Requirement: Give every line of the records below as a numbered list, with blank lines left out.

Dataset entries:
========

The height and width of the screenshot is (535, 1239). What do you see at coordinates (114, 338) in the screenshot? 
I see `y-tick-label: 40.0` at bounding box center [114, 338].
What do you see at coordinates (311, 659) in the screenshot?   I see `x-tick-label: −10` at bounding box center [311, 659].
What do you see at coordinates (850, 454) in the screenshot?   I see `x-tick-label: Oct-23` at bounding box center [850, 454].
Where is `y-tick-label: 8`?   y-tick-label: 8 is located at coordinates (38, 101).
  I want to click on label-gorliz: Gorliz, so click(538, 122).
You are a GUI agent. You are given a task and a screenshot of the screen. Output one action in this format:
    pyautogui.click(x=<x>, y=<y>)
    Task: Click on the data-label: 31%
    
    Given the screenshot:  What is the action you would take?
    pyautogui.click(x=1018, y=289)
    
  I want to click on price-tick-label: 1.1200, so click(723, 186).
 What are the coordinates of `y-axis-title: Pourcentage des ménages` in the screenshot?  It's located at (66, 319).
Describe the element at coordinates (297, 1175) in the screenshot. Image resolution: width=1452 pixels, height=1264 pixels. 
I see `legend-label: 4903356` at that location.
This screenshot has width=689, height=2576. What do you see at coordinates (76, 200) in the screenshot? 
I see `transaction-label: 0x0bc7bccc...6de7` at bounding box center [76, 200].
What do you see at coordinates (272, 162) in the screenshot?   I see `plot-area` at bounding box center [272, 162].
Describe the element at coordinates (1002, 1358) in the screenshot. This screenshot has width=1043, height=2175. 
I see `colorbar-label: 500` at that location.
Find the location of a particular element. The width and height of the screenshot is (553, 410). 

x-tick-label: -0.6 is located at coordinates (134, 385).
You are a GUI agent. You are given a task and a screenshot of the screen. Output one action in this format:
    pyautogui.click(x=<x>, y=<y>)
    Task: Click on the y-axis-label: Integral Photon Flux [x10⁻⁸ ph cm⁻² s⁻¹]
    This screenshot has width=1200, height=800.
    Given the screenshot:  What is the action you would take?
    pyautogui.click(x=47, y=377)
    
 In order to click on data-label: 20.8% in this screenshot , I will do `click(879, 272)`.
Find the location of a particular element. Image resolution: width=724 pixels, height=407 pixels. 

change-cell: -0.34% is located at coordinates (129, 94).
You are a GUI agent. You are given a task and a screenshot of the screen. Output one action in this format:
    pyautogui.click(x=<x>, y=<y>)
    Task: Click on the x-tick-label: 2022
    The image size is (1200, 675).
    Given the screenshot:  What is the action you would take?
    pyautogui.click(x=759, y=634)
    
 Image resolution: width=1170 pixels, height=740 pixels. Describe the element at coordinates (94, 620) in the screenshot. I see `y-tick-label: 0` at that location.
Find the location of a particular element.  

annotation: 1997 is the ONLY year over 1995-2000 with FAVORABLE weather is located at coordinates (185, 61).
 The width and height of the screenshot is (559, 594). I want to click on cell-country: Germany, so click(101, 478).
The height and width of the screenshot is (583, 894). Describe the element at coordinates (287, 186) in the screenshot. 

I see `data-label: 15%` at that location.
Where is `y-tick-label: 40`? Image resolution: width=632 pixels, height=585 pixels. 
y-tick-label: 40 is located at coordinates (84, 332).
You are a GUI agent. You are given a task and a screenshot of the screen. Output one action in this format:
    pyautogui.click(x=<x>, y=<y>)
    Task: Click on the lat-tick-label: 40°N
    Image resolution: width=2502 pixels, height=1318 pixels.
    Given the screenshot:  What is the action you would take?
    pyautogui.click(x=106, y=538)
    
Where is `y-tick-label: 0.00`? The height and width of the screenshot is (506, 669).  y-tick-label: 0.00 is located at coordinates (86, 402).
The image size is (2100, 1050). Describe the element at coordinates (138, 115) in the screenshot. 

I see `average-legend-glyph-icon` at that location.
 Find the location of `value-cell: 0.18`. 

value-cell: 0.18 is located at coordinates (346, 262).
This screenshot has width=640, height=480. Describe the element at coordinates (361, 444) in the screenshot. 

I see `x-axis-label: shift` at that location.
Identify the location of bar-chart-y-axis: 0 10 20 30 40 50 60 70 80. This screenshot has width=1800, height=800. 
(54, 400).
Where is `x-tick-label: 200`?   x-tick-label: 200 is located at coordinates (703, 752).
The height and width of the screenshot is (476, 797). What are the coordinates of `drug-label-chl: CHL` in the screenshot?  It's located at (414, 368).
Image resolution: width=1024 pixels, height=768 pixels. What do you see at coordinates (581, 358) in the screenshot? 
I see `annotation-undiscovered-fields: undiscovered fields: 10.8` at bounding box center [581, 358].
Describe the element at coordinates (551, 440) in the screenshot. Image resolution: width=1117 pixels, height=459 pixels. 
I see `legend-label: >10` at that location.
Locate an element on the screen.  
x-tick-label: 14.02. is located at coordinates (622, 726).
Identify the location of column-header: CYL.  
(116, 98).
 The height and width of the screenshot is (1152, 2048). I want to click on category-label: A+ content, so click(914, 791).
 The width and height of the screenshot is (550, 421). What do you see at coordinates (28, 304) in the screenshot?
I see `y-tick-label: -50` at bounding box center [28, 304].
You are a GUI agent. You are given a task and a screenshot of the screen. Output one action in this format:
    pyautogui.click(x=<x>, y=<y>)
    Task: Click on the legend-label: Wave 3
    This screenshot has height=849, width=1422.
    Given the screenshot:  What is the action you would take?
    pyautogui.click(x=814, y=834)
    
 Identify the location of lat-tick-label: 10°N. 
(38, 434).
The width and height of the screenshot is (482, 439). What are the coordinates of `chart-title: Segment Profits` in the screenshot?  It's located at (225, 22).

========

Response area:
1. The height and width of the screenshot is (535, 1239). What do you see at coordinates (114, 338) in the screenshot? 
2. I see `y-tick-label: 40.0` at bounding box center [114, 338].
3. What do you see at coordinates (311, 659) in the screenshot?   I see `x-tick-label: −10` at bounding box center [311, 659].
4. What do you see at coordinates (850, 454) in the screenshot?   I see `x-tick-label: Oct-23` at bounding box center [850, 454].
5. Where is `y-tick-label: 8`?   y-tick-label: 8 is located at coordinates (38, 101).
6.   I want to click on label-gorliz: Gorliz, so click(538, 122).
7. You are a GUI agent. You are given a task and a screenshot of the screen. Output one action in this format:
8.     pyautogui.click(x=<x>, y=<y>)
9.     Task: Click on the data-label: 31%
10.     Given the screenshot:  What is the action you would take?
11.     pyautogui.click(x=1018, y=289)
12.   I want to click on price-tick-label: 1.1200, so click(723, 186).
13.  What are the coordinates of `y-axis-title: Pourcentage des ménages` in the screenshot?  It's located at (66, 319).
14. Describe the element at coordinates (297, 1175) in the screenshot. Image resolution: width=1452 pixels, height=1264 pixels. 
15. I see `legend-label: 4903356` at that location.
16. This screenshot has width=689, height=2576. What do you see at coordinates (76, 200) in the screenshot? 
17. I see `transaction-label: 0x0bc7bccc...6de7` at bounding box center [76, 200].
18. What do you see at coordinates (272, 162) in the screenshot?   I see `plot-area` at bounding box center [272, 162].
19. Describe the element at coordinates (1002, 1358) in the screenshot. This screenshot has width=1043, height=2175. 
20. I see `colorbar-label: 500` at that location.
21. Find the location of a particular element. The width and height of the screenshot is (553, 410). 
22. x-tick-label: -0.6 is located at coordinates (134, 385).
23. You are a GUI agent. You are given a task and a screenshot of the screen. Output one action in this format:
24.     pyautogui.click(x=<x>, y=<y>)
25.     Task: Click on the y-axis-label: Integral Photon Flux [x10⁻⁸ ph cm⁻² s⁻¹]
26.     This screenshot has width=1200, height=800.
27.     Given the screenshot:  What is the action you would take?
28.     pyautogui.click(x=47, y=377)
29.  In order to click on data-label: 20.8% in this screenshot , I will do `click(879, 272)`.
30. Find the location of a particular element. Image resolution: width=724 pixels, height=407 pixels. 
31. change-cell: -0.34% is located at coordinates (129, 94).
32. You are a GUI agent. You are given a task and a screenshot of the screen. Output one action in this format:
33.     pyautogui.click(x=<x>, y=<y>)
34.     Task: Click on the x-tick-label: 2022
35.     The image size is (1200, 675).
36.     Given the screenshot:  What is the action you would take?
37.     pyautogui.click(x=759, y=634)
38.  Image resolution: width=1170 pixels, height=740 pixels. Describe the element at coordinates (94, 620) in the screenshot. I see `y-tick-label: 0` at that location.
39. Find the location of a particular element.  
40. annotation: 1997 is the ONLY year over 1995-2000 with FAVORABLE weather is located at coordinates (185, 61).
41.  The width and height of the screenshot is (559, 594). I want to click on cell-country: Germany, so click(101, 478).
42. The height and width of the screenshot is (583, 894). Describe the element at coordinates (287, 186) in the screenshot. 
43. I see `data-label: 15%` at that location.
44. Where is `y-tick-label: 40`? Image resolution: width=632 pixels, height=585 pixels. 
45. y-tick-label: 40 is located at coordinates (84, 332).
46. You are a GUI agent. You are given a task and a screenshot of the screen. Output one action in this format:
47.     pyautogui.click(x=<x>, y=<y>)
48.     Task: Click on the lat-tick-label: 40°N
49.     Image resolution: width=2502 pixels, height=1318 pixels.
50.     Given the screenshot:  What is the action you would take?
51.     pyautogui.click(x=106, y=538)
52. Where is `y-tick-label: 0.00`? The height and width of the screenshot is (506, 669).  y-tick-label: 0.00 is located at coordinates (86, 402).
53. The image size is (2100, 1050). Describe the element at coordinates (138, 115) in the screenshot. 
54. I see `average-legend-glyph-icon` at that location.
55.  Find the location of `value-cell: 0.18`. 
56. value-cell: 0.18 is located at coordinates (346, 262).
57. This screenshot has width=640, height=480. Describe the element at coordinates (361, 444) in the screenshot. 
58. I see `x-axis-label: shift` at that location.
59. Identify the location of bar-chart-y-axis: 0 10 20 30 40 50 60 70 80. This screenshot has width=1800, height=800. 
60. (54, 400).
61. Where is `x-tick-label: 200`?   x-tick-label: 200 is located at coordinates (703, 752).
62. The height and width of the screenshot is (476, 797). What are the coordinates of `drug-label-chl: CHL` in the screenshot?  It's located at (414, 368).
63. Image resolution: width=1024 pixels, height=768 pixels. What do you see at coordinates (581, 358) in the screenshot? 
64. I see `annotation-undiscovered-fields: undiscovered fields: 10.8` at bounding box center [581, 358].
65. Describe the element at coordinates (551, 440) in the screenshot. Image resolution: width=1117 pixels, height=459 pixels. 
66. I see `legend-label: >10` at that location.
67. Locate an element on the screen.  
68. x-tick-label: 14.02. is located at coordinates (622, 726).
69. Identify the location of column-header: CYL.  
70. (116, 98).
71.  The height and width of the screenshot is (1152, 2048). I want to click on category-label: A+ content, so click(914, 791).
72.  The width and height of the screenshot is (550, 421). What do you see at coordinates (28, 304) in the screenshot?
73. I see `y-tick-label: -50` at bounding box center [28, 304].
74. You are a GUI agent. You are given a task and a screenshot of the screen. Output one action in this format:
75.     pyautogui.click(x=<x>, y=<y>)
76.     Task: Click on the legend-label: Wave 3
77.     This screenshot has height=849, width=1422.
78.     Given the screenshot:  What is the action you would take?
79.     pyautogui.click(x=814, y=834)
80.  Identify the location of lat-tick-label: 10°N. 
81. (38, 434).
82. The width and height of the screenshot is (482, 439). What are the coordinates of `chart-title: Segment Profits` in the screenshot?  It's located at (225, 22).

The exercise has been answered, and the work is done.